What the Dumb Tiger Wants to Share: Spark

Showing posts with label Spark. Show all posts

2016-06-04

Strata + Hadoop World 2016, London

Some notes about the workshops and talks I attended.

Hadoop application architectures: Fraud detection by Jonathan Seidman (Cloudera), Mark Grover (Cloudera), Gwen Shapira (Confluent) & Ted Malaska (Cloudera): The use case for this tutorial was network anomaly detection based on NetFlow data. The system aimed for a real time dashboard, a near real time component updating profiles and a long-term storage layer enabling analytics. They went through the system architecture and discussed several technical options for each component.

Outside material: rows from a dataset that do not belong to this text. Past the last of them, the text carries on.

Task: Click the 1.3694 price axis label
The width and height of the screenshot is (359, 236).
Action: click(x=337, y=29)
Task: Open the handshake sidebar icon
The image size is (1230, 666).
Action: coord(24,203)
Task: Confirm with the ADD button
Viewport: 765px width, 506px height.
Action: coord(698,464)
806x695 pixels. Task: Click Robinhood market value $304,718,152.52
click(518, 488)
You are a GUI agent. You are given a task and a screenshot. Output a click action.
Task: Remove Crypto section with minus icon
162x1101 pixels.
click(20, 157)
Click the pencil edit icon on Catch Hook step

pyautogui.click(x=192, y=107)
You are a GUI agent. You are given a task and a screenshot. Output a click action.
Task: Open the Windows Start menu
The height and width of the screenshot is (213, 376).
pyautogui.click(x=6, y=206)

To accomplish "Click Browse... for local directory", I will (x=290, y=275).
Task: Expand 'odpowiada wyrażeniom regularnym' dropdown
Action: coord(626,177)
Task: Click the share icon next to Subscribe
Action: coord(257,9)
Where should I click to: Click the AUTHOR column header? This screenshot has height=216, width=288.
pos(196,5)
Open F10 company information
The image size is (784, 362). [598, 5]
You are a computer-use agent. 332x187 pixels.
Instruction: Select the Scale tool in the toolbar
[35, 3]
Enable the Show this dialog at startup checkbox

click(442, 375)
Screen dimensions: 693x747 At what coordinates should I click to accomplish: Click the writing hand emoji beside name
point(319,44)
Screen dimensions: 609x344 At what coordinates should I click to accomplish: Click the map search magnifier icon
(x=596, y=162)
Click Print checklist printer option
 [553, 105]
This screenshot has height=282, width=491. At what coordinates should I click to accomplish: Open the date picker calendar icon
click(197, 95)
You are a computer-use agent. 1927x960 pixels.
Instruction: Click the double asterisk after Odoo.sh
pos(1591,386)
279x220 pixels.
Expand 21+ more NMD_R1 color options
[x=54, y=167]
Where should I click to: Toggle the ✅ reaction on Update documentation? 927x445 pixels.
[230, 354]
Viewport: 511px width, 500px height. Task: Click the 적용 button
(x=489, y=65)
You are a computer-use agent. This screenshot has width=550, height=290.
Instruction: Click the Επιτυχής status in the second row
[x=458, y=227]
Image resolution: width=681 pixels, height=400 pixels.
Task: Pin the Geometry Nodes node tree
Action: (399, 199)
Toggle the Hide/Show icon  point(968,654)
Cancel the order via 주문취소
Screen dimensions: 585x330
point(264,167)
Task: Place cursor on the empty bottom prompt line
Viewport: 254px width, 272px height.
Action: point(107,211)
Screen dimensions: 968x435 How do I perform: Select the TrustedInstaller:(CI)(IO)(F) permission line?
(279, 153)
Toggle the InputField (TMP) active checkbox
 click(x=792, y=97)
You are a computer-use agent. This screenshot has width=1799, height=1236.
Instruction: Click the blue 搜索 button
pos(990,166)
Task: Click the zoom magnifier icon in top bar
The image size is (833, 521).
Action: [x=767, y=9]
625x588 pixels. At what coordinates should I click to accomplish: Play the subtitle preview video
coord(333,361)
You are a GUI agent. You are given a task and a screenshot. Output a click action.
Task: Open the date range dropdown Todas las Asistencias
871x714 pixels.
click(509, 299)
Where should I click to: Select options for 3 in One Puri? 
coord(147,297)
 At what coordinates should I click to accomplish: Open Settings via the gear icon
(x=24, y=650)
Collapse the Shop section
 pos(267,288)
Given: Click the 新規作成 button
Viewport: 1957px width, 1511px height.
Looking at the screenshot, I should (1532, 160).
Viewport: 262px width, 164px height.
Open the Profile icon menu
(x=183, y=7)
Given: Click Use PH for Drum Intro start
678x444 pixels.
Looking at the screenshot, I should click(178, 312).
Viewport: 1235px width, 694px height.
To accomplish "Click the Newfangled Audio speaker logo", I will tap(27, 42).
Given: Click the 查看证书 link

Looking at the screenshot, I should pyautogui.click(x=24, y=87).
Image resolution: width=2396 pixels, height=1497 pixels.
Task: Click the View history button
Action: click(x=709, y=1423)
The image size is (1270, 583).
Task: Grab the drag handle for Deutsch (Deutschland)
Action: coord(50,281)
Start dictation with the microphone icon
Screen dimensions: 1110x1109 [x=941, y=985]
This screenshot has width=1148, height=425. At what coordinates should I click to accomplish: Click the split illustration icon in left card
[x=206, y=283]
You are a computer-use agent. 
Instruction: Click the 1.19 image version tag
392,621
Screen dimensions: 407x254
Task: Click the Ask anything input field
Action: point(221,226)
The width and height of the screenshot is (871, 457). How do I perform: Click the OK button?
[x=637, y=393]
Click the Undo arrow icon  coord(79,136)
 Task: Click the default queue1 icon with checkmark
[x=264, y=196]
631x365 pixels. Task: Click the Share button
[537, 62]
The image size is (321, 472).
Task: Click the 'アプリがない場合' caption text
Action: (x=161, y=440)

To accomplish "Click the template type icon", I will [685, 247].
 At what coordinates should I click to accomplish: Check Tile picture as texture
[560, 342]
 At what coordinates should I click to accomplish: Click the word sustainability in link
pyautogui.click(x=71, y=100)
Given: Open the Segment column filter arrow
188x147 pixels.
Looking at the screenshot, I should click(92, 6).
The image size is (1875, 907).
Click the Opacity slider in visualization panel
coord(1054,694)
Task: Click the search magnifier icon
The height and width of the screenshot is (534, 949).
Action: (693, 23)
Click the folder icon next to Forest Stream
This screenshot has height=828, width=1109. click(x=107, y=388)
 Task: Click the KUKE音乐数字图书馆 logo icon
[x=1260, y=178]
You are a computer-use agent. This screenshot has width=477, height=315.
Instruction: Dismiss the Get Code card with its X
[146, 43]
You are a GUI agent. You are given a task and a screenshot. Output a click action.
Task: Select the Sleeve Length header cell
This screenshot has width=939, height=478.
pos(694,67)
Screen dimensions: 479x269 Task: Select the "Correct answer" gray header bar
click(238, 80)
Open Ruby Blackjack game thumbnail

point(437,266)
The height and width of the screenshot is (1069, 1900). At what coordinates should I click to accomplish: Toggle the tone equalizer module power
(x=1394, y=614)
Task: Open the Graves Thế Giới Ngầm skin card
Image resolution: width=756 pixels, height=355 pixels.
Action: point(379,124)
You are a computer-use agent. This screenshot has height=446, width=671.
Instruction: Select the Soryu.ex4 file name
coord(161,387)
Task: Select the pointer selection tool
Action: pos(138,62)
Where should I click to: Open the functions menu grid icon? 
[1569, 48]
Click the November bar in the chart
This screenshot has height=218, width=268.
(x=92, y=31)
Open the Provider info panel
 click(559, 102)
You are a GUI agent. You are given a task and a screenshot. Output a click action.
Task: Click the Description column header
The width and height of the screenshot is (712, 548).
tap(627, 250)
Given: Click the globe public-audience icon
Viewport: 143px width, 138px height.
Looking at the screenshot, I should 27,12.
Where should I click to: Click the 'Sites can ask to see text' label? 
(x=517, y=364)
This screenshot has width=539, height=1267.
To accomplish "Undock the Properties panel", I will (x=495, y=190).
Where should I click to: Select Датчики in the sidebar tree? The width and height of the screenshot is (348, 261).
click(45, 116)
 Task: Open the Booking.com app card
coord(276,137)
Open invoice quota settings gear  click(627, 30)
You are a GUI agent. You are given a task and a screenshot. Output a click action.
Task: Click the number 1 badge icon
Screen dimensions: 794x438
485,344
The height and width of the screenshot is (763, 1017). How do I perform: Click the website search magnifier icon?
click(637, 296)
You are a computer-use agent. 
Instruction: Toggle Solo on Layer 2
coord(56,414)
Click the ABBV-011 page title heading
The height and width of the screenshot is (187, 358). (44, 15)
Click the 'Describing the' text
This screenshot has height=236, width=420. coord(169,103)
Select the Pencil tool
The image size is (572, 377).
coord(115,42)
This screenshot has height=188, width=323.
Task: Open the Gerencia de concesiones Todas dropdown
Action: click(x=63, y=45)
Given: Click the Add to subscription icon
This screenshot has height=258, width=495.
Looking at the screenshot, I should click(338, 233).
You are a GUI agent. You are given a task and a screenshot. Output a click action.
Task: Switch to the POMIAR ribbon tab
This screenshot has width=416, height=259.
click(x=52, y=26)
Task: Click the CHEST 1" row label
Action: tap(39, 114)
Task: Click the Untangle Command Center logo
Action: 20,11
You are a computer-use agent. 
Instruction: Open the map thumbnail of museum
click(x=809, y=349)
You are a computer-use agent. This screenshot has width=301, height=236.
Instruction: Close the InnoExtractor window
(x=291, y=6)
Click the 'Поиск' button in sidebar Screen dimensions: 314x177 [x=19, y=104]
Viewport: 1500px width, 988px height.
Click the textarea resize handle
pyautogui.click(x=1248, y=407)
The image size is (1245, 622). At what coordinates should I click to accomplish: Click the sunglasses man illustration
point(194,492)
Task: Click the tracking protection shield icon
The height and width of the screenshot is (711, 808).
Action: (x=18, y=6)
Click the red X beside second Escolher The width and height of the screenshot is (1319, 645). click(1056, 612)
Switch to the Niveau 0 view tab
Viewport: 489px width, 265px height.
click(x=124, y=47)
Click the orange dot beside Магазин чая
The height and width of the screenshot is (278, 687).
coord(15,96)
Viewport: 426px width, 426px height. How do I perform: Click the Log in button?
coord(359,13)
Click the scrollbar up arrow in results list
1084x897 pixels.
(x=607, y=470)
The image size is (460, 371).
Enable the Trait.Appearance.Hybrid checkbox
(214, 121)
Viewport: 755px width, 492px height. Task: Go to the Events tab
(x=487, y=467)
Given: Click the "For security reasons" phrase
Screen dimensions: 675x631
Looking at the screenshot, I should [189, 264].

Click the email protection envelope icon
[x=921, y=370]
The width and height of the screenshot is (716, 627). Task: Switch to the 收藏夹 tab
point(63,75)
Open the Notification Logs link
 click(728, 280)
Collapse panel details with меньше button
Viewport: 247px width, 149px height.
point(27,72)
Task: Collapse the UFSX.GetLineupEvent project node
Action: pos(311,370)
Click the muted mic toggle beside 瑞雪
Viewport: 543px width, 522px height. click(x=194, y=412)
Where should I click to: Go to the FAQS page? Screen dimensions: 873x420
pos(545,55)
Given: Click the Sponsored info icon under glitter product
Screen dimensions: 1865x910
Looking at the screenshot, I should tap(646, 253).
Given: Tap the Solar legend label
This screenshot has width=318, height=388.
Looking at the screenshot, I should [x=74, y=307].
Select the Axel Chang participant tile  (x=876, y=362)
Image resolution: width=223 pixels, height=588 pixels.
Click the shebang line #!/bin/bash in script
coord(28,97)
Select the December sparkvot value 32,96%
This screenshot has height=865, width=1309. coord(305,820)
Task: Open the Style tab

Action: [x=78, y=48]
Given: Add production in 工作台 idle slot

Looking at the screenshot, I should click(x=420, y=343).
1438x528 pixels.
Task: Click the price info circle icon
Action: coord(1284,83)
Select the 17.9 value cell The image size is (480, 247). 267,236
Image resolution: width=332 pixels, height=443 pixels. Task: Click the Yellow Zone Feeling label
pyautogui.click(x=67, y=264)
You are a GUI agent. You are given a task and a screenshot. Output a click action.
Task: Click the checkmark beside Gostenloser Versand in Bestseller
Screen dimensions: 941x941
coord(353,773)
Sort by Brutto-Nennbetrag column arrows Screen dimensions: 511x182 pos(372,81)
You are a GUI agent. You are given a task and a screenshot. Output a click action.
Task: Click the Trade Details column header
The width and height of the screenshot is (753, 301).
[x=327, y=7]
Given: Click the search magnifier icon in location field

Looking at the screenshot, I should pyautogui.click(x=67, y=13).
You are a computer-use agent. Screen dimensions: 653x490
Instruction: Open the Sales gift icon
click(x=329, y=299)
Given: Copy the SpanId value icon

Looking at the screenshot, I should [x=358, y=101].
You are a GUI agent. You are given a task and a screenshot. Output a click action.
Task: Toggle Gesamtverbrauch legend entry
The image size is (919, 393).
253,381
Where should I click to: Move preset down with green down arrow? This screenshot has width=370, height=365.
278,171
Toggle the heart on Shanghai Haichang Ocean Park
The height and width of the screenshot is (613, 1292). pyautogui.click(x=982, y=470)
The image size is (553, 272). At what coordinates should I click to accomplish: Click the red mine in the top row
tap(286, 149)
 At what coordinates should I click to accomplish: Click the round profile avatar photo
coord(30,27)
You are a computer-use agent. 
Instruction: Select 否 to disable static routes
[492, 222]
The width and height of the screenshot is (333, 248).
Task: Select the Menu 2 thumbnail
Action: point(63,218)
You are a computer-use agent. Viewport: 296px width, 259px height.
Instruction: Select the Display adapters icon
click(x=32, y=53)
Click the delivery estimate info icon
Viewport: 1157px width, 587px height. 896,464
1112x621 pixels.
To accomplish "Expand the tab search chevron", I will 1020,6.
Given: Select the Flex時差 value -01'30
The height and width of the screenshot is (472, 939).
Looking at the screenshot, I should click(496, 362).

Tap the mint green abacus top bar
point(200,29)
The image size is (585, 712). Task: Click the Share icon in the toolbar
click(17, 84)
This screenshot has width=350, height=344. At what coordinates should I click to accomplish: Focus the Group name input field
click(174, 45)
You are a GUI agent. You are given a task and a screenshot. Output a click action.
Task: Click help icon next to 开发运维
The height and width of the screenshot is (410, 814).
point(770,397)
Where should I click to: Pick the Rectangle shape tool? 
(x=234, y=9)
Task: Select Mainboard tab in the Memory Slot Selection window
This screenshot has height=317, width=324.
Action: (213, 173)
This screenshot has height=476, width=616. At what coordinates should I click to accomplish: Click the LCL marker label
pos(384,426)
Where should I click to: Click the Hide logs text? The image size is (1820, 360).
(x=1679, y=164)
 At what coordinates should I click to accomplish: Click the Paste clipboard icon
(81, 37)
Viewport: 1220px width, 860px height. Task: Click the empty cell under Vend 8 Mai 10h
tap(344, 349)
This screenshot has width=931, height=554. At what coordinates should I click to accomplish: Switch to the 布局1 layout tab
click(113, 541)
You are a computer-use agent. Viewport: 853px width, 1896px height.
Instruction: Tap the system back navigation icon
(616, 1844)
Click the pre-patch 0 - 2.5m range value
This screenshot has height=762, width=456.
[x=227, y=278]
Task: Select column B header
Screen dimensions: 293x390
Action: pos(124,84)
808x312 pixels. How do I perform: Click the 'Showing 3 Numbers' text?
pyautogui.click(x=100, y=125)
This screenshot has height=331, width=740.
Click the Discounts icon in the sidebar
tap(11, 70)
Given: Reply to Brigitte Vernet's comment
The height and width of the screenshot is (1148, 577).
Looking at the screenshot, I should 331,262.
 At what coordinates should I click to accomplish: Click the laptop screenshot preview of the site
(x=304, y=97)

Based on their assessments concerning maturity, production readiness, community support, the number of committers and proven commercial success the final set of products was Kafka, Flume, Spark Streaming (the recently released Kafka Streams was also mentioned), HDFS, HBase (or Kudu), MapReduce, Impala and Spark ... at some point one has to cut the rope and make a decision, as there are new products popping up currently nearly every day. The demo application and the slides are publicly available.
An Introduction to time series with Team Apache by Patrick McFadin (DataStax): This tutorial mainly dealt with Cassandra and introduced Cassandra's features like consistent hashing, replication, multi-datacenter support and its write path (1. write to commit log and memtable; 2. write to SSTable on disk; 3. perform compaction). The sample application uses Kafka for collecting data, Spark for processing and Cassandra as storage entity by utilizing the Spark Cassandra Connector. These slides seem to be a slightly older version, but the main content matches.
Hadoop's storage gap: Resolving transactional access/analytic performance trade-offs with Apache Kudu (incubating) by Todd Lipcon (Cloudera): A wrap-up of the current status of Kudu. These slides seem to be an older version, but the benchmarks results shown there are still valid.
TensorFlow: Machine learning for everyone by Sherry Moore (Google): There was quite a hype around TensorFlow since its initial release a couple of months ago. This talk introduced the motivation and the basic concepts plus the ease of use including some small code examples.
Why is my Hadoop job slow? by Bikas Saha (Hortonworks Inc): That talk started with the current monitoring capabilities of Ambari plus Grafana integration for building custom metrics dashboards. A lot of Hadoop services provide audit logs. The YARN timeline server and Ambari Log Search (based on Solr) help on event correlation. He closed with tracing and analysis by showing Zeppelin for ad-hoc analysis.
Anomaly detection in telecom with Spark by Ted Dunning (MapR Technologies): This was about establishing a session between a caller and a telecom tower and how to deal with problems like signal interference and different data distribution patterns. The demo application is publicly available. These slides are from a colleague of Ted, but covering the same topics.
Beyond shuffling: Tips and tricks for scaling Spark jobs by Holden Karau (IBM): She covered several topics like reusing RDDs, avoiding groupByKey() and testing Spark applications. Two of her GitHub repos are of particular interest: One with code examples from a book of her, and one for enabling the implementation of tests.
Floating elephants: Developing data wrangling systems on Docker by Chad Metcalf (Docker) & Seshadri Mahalingam (Trifacta): The aim was to provide "Hadoop as a service" for developers, i.e. scalability and performance are currently not an explicit goal, but interface completeness and support for several Hadoop distributions. Therefore, they bundle all jars of a particular Hadoop distribution version into a single "bundle jar" and use Docker as a runtime environment. The next step was to split the different Hadoop services into separate containers and use Docker Networking to tie them together. In the future, they want to scale the Hadoop services and scale out on several Docker hosts The current state is available here.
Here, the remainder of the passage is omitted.